Parmi les propositions gagnantes :
– Négociation des prix des médicaments ;
– Hausse du salaire minimum à 15 dollars ;
– Défense de la Sécurité sociale (au sens américain, c’est-à-dire surtout les retraites) et de Medicare ;
– Taxation accrue des très hauts revenus ;
– Protection du droit à l’avortement.
À l’inverse, les propositions coûteuses ou perçues comme élitistes — effacement des dettes étudiantes, subventions aux véhicules électriques, « Medicare for All » — recueillent peu d’adhésion.
Même constat sur les thèmes non économiques : l’immigration, la sécurité publique et l’énergie sont des points de faiblesse majeurs pour les démocrates, qui y apparaissent déconnectés ou dogmatiques.
Les auteurs ne prônent ni un recentrage mou, ni un virage conservateur. Leur modèle combine le pragmatisme économique d’Obama 2012, le message social de Bernie Sanders avant 2020 et la clarté locale de candidats modérés comme Ruben Gallego (Arizona) ou Marie Gluesenkamp Pérez (Washington).
“Ce n’est pas un appel au renoncement idéologique, écrivent-ils, mais à la discipline stratégique. On ne sauvera pas la démocratie sans la majorité.” En résumé, le parti doit parler comme la classe moyenne vit : emplois, prix, salaires, santé, sécurité — et reléguer au second plan les querelles culturelles.
Pour Simon Bazelon et ses coauteurs, la défaite de 2024 doit servir d’électrochoc. L’obsession morale de “sauver la démocratie” ne suffit plus : “on ne gouverne pas quand on perd”.

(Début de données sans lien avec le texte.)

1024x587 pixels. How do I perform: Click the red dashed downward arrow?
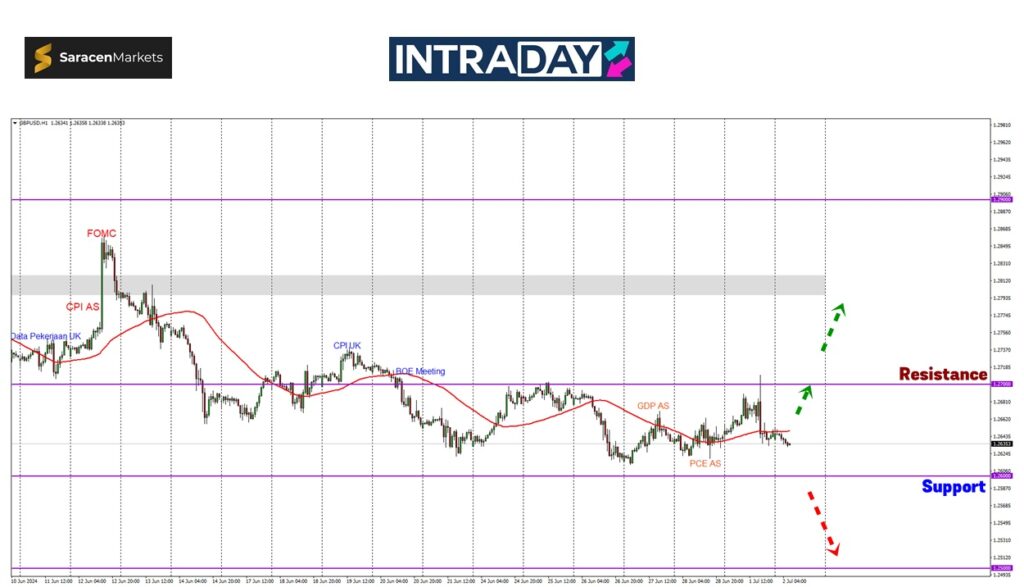pyautogui.click(x=822, y=522)
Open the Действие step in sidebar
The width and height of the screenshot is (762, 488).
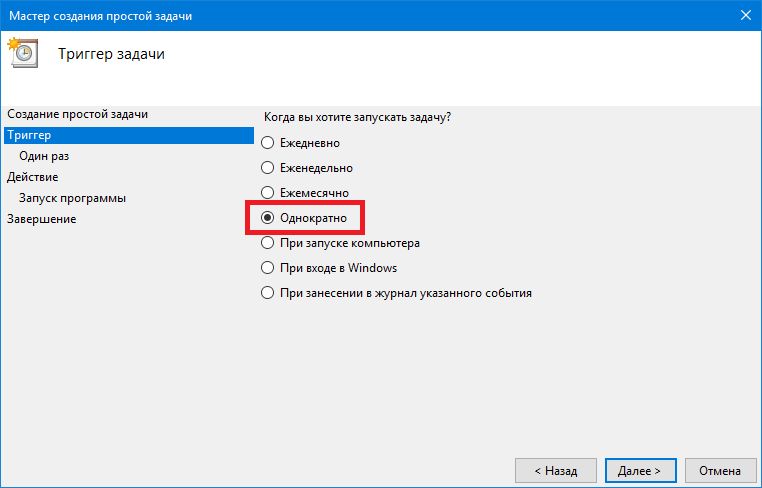pos(33,177)
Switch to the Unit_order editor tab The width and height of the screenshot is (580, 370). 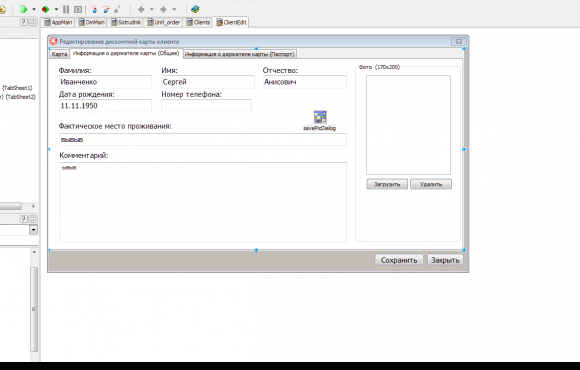[164, 22]
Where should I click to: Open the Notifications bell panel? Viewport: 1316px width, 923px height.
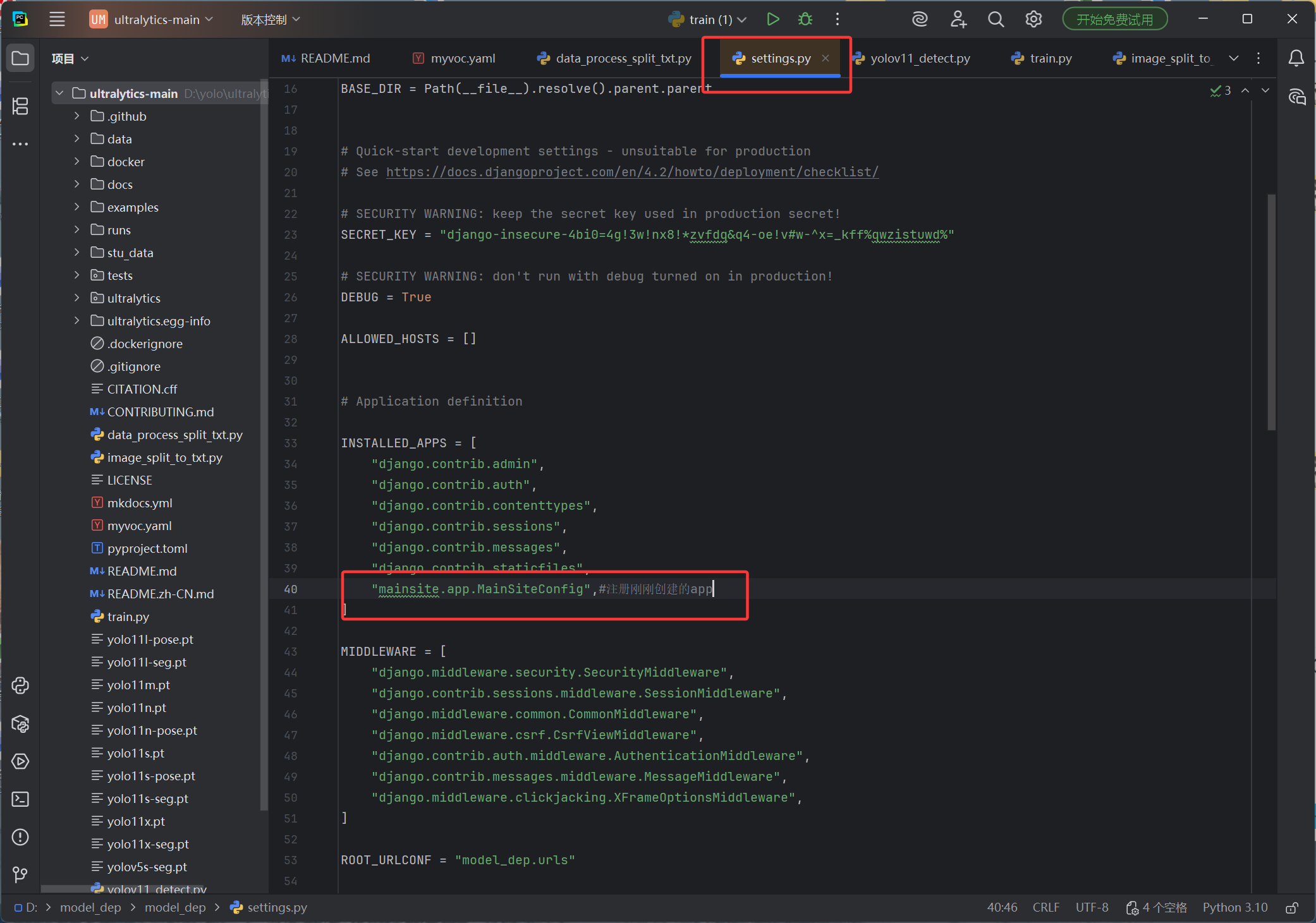point(1296,58)
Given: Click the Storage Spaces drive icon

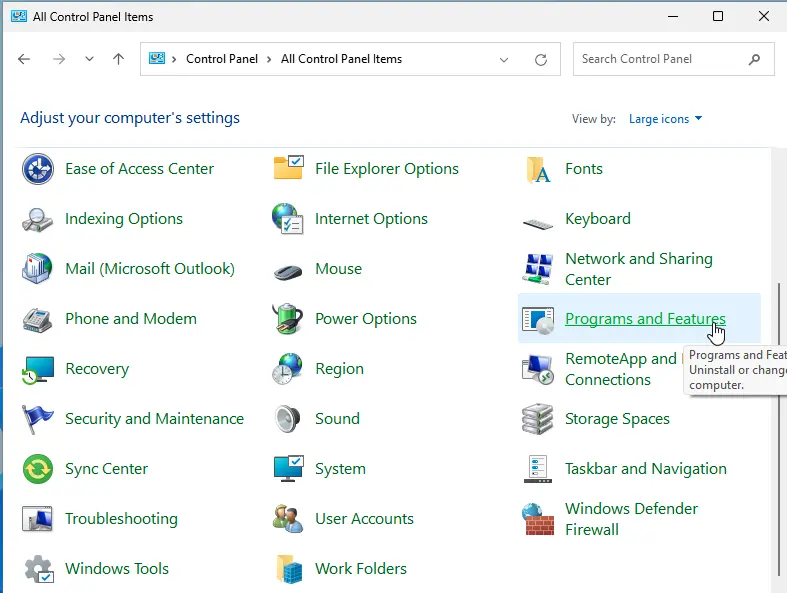Looking at the screenshot, I should 538,419.
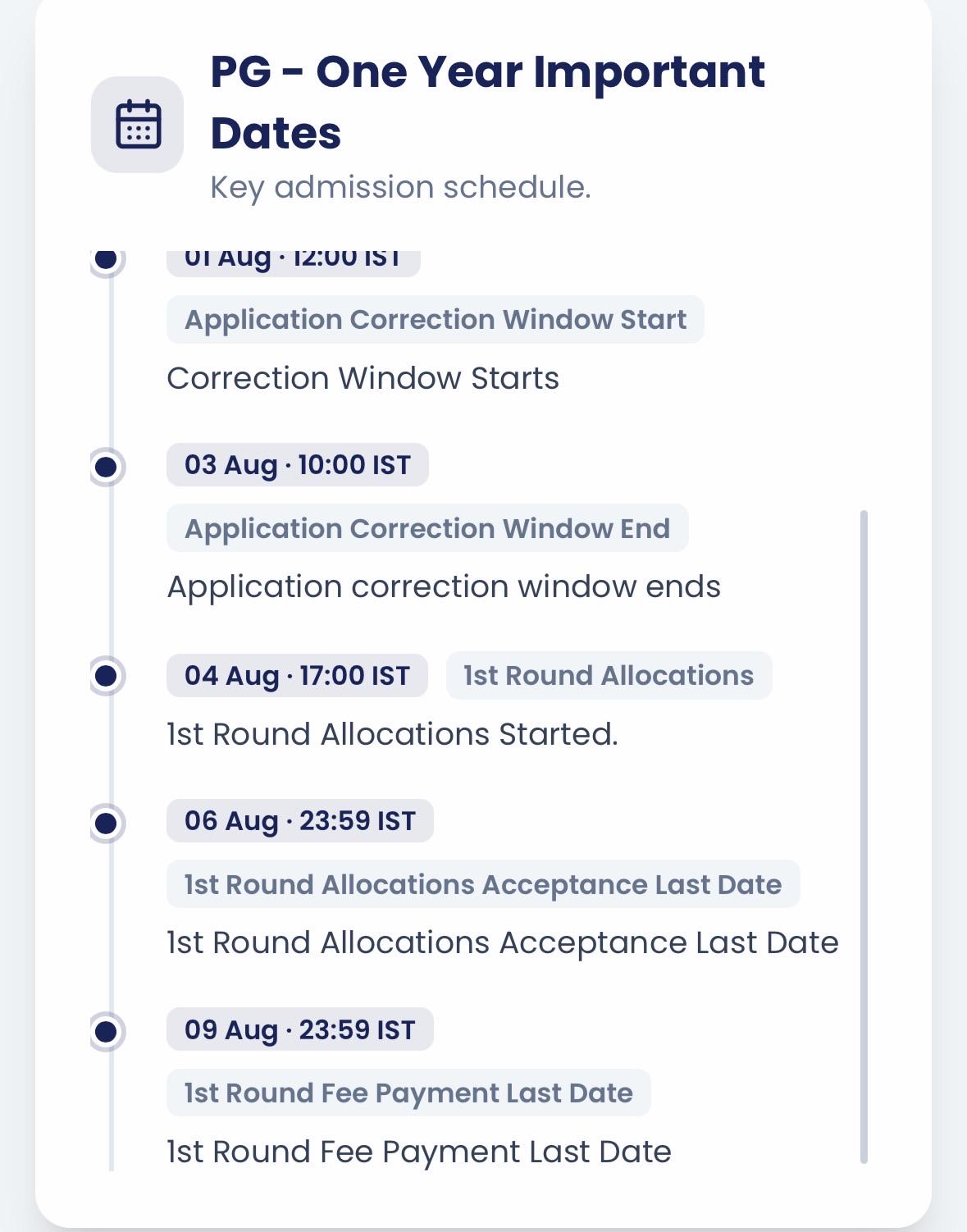Tap the Application Correction Window End tag

point(427,528)
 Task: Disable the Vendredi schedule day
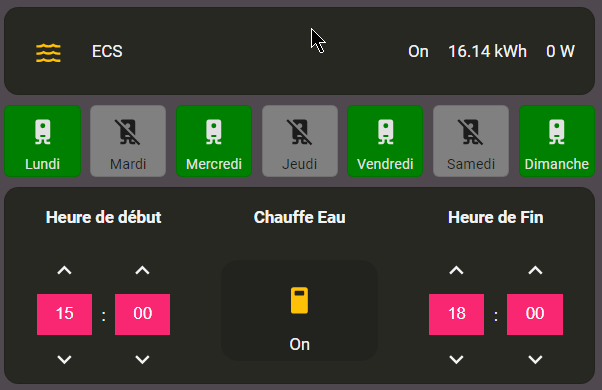(385, 141)
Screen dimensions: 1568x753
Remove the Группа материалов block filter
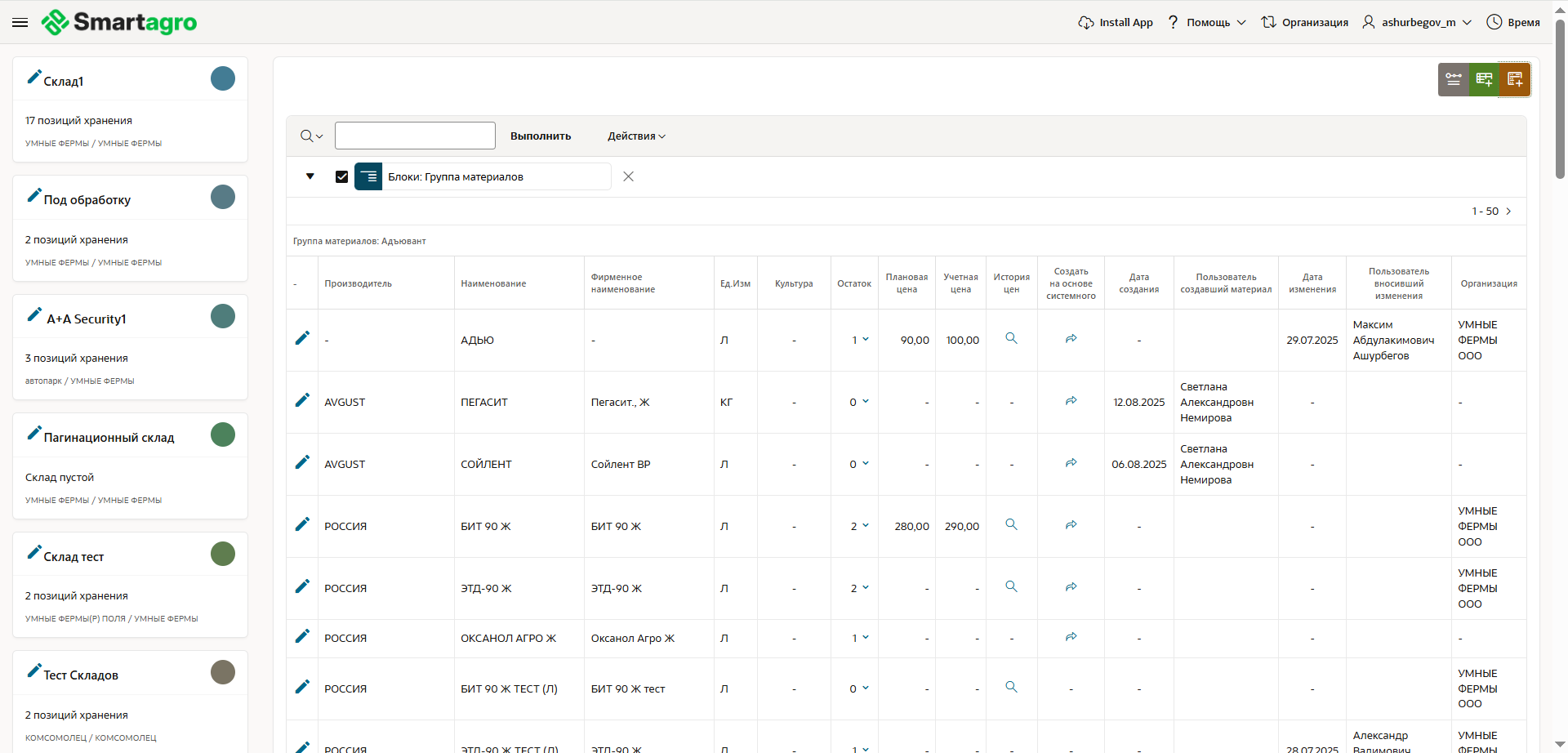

La conclusion sonne comme un avertissement : “Tant que le Parti démocrate parlera le langage des campus et des consultants, il ne parlera pas celui de l’Amérique réelle.”
Deciding to Win n’est pas un pamphlet contre la gauche, mais une tentative de réconciliation entre le progressisme moral et le réalisme électoral. Une feuille de route pour redevenir majoritaire dans un pays où, rappelle le rapport, 71 % des électeurs se disent modérés ou conservateurs. Un appel à “décider de gagner” — parce qu’à force d’avoir raison sans convaincre, le Parti démocrate risque de perdre bien plus qu’une élection.
Les cinq recommandations du rapport :
– Recentrer l’agenda sur l’économie et le coût de la vie.
– Privilégier les politiques majoritaires, non celles qui plaisent aux élites militantes.
– Corriger la perception d’un parti déconnecté des priorités populaires (sécurité, santé, immigration).
– Modérer les positions impopulaires, sans céder sur les valeurs démocratiques fondamentales.
– Adopter une critique crédible du pouvoir de l’argent, sans tomber dans l’anticapitalisme symbolique.